And so I write him a letter. It starts out by reminding him of our continuing love for him, and then, before I can stop my fingers I am writing: "I need to say some things to you that are hard for me to say and, I am sure, hard for you to read." I spend the next three pages recounting the numerous times since the time he was thirteen that Claudia and I have stuck with him, advocated for him, and offered him opportunities to change.

I have decided it is time to draw a line. In as factual of a way as possible I must remind him that his illegal behavior has cost us thousands of dollars, countless hours spent in court rooms and, most painful of all, the sense of safety and security for our other children that Claudia and I have worked so hard over the years to create and maintain.

We have always loved you, Mike.

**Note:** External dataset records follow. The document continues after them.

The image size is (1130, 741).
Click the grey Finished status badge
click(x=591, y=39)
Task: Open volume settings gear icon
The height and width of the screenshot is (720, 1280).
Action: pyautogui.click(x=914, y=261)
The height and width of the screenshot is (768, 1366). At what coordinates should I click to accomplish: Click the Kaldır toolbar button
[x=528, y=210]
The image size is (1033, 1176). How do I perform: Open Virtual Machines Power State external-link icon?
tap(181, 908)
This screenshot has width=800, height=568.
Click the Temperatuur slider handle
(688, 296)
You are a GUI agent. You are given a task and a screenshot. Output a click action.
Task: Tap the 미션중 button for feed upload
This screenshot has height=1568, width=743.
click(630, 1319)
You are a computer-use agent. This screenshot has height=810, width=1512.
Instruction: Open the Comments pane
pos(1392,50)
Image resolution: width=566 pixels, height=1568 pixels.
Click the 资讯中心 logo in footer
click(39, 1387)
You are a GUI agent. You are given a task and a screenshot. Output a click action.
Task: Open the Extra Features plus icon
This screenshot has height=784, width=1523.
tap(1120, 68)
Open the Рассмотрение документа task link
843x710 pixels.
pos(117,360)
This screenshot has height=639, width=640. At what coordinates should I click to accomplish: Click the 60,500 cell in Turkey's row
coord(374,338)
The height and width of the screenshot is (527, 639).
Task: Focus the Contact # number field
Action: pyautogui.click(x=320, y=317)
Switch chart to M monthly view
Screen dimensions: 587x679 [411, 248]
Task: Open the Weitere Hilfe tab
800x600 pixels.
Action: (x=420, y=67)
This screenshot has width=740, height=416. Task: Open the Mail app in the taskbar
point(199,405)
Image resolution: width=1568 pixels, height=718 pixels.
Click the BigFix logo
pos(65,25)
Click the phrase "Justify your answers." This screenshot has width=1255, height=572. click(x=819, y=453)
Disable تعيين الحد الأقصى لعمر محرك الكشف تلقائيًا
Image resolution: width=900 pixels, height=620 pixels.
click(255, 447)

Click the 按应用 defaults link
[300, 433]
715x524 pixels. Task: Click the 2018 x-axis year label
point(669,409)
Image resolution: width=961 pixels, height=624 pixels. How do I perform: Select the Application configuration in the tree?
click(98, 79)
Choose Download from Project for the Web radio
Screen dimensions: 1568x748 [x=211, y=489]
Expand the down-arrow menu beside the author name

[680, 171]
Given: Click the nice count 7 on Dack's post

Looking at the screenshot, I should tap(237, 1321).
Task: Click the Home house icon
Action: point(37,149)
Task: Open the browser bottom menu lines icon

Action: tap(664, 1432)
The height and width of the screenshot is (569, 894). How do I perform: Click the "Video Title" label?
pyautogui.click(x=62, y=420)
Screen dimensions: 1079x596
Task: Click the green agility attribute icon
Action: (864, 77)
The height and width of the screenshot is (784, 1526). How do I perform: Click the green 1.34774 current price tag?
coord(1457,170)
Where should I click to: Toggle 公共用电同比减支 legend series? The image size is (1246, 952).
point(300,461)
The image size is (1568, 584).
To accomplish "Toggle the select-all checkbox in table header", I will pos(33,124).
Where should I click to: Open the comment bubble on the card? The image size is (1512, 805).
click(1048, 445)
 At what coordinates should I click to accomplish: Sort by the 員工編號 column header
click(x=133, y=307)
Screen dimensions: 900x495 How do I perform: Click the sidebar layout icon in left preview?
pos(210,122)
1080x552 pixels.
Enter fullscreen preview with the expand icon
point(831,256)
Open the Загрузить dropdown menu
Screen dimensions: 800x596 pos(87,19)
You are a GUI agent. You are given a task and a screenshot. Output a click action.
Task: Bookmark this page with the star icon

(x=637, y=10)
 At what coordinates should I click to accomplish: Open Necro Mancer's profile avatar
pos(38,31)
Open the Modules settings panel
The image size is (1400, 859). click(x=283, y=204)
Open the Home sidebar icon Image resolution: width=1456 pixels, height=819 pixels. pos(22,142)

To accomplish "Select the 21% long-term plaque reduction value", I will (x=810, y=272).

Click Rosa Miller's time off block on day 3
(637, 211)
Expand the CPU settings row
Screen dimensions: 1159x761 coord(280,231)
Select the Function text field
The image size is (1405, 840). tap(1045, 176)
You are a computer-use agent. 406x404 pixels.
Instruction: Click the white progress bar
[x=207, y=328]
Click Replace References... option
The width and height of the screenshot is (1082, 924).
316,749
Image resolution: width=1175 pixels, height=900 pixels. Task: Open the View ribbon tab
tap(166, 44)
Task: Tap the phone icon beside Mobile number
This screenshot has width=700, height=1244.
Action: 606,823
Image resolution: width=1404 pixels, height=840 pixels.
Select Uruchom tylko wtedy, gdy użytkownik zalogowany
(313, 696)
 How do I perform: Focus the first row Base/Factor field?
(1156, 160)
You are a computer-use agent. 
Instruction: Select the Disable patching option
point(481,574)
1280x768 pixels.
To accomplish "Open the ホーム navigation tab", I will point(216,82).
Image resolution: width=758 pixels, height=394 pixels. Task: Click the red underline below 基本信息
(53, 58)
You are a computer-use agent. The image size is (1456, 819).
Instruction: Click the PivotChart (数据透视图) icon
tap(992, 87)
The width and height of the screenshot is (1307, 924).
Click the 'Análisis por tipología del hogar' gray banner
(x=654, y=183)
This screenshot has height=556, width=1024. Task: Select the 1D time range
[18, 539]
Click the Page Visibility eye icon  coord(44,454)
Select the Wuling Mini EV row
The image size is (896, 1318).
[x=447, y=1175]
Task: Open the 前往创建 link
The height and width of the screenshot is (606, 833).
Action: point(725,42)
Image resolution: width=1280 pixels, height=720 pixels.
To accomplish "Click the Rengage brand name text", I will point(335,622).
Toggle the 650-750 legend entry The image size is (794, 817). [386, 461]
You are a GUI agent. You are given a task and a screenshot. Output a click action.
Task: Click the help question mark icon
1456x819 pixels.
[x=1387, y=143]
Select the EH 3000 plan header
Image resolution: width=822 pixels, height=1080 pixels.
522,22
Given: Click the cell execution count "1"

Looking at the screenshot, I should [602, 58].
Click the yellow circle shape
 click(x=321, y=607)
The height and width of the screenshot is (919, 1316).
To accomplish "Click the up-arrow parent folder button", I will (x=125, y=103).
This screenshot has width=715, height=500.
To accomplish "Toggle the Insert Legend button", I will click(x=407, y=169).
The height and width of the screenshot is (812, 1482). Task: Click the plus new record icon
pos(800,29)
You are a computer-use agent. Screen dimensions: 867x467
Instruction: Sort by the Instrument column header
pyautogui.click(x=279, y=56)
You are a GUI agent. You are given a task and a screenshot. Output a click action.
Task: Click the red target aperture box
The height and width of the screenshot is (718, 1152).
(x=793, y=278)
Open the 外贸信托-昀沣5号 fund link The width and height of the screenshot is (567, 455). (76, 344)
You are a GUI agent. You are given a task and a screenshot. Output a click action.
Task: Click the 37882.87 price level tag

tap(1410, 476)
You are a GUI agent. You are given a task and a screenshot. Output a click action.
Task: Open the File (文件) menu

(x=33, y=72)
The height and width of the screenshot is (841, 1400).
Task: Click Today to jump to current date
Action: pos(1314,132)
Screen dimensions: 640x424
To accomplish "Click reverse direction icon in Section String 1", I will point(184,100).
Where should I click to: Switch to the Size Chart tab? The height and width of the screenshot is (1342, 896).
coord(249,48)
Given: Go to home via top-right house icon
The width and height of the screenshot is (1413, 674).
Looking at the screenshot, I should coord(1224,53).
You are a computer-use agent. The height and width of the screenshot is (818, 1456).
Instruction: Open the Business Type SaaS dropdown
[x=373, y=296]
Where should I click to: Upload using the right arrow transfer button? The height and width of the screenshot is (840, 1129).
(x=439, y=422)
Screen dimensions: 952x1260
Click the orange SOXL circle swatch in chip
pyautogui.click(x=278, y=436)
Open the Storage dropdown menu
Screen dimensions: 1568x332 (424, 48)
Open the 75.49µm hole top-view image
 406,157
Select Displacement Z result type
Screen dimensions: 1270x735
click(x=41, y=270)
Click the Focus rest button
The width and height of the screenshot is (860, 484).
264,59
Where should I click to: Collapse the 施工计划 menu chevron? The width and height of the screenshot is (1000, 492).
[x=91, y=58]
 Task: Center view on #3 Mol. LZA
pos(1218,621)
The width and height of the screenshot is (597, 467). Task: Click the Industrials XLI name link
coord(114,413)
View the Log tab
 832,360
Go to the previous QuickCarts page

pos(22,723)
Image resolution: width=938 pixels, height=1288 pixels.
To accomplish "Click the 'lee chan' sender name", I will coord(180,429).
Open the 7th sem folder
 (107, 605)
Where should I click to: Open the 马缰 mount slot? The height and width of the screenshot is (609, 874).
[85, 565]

This letter is not about whether we love you or not. If you cannot believe that after all of this, then I doubt we will ever convince you. But love does not mean perpetually repeating the same things over and expecting a different outcome. You have been intelligent enough to figure out ways to break the law and to get into numerous illegal situations. You are intelligent enough, then, to figure out a better way for your life.


In my final paragraph I am clear that we want to hear from him, we want to know how he is doing, but we are unable to do more than that. This is difficult. Maintaing clear boundaries without emotionally cutting off the other person is always a challenge, but I must be fair to my law-abiding, still-at-home children. Those who are willing cooperative (most of the time, anyway) and able to benefit from our family must take the priority.

4 comments:

Hannah_Rae said...

Wow, Bart. Tough love is...TOUGH! Lord, help this family walk in your steps and continue to love the way you would have them love.

Paula said...

Gosh I hate that you had to write this letter to Mike. I know how much you love him and how you have gone the extra mile for him time and time again. You and Claudia are great parents. I pray that in time Mike will turn his life around. God bless you for being there for him for all these years.

And, thanks for being there for me last week at the meeting. Your input and calm presence was greatly appreciated.

Hopewell said...

Love/Logic--keep at it, Dad.

Don said...

One of the things toughest things I've had to do is let my child fail, or at least stumble, and learn to recover from that on his own.

You have to stand back from the situation he's created for himself and let him figure it out. He'll not grow at all if you intervene.

You're saying and doing all the right things here, in my opinion, and I'm awed by your strength.